• **Data records**
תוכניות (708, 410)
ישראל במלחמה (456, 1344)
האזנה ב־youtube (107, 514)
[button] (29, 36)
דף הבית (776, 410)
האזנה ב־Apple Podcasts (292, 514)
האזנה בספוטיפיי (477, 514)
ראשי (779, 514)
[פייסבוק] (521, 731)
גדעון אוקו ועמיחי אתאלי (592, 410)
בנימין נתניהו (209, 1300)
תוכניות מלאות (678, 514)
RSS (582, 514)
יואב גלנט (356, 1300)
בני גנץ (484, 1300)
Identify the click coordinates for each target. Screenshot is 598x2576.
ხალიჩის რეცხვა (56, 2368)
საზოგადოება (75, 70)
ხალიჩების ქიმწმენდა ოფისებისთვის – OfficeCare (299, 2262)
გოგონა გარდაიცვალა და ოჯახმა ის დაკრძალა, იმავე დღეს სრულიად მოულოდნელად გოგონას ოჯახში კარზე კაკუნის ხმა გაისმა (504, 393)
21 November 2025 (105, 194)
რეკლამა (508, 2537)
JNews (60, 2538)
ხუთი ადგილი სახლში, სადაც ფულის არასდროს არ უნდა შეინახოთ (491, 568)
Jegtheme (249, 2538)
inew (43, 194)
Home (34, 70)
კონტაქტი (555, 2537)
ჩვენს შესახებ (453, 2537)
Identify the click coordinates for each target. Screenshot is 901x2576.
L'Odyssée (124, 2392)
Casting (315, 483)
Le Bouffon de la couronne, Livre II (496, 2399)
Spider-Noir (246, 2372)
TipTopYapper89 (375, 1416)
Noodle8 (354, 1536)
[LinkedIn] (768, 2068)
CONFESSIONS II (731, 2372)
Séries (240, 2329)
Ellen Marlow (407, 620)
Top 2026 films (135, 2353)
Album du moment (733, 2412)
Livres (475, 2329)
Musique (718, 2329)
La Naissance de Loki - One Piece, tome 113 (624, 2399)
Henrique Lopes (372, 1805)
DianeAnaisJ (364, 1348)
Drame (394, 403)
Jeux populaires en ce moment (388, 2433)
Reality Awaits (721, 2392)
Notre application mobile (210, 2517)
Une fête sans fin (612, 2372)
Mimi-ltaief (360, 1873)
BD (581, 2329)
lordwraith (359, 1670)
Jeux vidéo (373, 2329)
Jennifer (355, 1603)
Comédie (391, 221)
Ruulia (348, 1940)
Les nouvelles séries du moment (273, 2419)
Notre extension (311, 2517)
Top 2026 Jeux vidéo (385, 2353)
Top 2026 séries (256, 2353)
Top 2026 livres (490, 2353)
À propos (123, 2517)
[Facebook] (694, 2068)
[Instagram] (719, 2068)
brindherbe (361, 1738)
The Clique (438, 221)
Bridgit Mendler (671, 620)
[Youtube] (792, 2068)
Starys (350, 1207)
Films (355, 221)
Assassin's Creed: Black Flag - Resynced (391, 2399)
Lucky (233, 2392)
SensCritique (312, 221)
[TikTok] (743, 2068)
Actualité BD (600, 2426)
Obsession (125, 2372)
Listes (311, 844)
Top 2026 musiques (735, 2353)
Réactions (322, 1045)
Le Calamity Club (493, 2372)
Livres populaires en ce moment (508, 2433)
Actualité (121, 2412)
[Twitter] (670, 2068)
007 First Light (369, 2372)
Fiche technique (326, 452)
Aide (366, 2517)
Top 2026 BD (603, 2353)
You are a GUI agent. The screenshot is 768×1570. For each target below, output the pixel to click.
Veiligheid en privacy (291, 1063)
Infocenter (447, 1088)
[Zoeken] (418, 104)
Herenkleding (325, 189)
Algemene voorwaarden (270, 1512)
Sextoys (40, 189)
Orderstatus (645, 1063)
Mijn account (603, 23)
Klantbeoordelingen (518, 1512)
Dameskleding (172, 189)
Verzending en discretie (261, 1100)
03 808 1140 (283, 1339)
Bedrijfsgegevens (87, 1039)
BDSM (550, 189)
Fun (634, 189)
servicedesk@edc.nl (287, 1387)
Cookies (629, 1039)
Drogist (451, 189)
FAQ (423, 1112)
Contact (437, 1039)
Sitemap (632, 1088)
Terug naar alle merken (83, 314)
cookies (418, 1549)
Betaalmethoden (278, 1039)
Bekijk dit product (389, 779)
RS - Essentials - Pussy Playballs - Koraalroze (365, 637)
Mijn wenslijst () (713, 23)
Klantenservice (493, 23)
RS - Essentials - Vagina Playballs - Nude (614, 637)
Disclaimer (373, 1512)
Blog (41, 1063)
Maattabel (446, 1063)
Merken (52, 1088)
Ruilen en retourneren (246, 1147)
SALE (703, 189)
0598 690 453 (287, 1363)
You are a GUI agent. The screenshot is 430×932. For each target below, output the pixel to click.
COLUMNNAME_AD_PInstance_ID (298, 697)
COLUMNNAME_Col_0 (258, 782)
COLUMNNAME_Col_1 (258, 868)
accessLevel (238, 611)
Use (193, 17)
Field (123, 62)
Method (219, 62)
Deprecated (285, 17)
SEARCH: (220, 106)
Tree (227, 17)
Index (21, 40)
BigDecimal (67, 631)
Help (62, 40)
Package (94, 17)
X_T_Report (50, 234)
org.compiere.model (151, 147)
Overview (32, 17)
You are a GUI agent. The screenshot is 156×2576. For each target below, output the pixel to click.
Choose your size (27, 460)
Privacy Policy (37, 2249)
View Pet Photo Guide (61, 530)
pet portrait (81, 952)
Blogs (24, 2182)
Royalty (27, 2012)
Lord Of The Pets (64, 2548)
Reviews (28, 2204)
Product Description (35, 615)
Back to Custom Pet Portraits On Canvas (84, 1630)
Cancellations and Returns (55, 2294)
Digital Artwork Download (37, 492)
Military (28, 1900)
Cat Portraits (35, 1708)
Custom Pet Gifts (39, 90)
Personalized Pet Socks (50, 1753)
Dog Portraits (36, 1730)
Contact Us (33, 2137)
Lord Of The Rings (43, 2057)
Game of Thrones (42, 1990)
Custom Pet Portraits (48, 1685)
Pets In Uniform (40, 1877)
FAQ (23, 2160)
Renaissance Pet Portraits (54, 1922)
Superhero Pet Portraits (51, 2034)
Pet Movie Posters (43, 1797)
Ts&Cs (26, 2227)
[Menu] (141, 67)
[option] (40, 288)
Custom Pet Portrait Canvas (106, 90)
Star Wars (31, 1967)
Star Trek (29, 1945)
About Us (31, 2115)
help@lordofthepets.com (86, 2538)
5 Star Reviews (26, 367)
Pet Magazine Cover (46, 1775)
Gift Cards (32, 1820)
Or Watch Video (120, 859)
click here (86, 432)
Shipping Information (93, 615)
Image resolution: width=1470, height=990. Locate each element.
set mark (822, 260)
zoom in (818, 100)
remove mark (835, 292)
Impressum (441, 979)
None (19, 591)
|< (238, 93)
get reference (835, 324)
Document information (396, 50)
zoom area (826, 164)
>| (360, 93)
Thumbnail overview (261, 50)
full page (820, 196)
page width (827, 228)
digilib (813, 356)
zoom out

• **Activity**
Starting at the line above that contains "Sextoys (40, 189)", repeat each line exactly up to and including the line that contains "Drogist (451, 189)", and stop there.

• **Your response**
Sextoys (40, 189)
Orderstatus (645, 1063)
Mijn account (603, 23)
Klantbeoordelingen (518, 1512)
Dameskleding (172, 189)
Verzending en discretie (261, 1100)
03 808 1140 (283, 1339)
Bedrijfsgegevens (87, 1039)
BDSM (550, 189)
Fun (634, 189)
servicedesk@edc.nl (287, 1387)
Cookies (629, 1039)
Drogist (451, 189)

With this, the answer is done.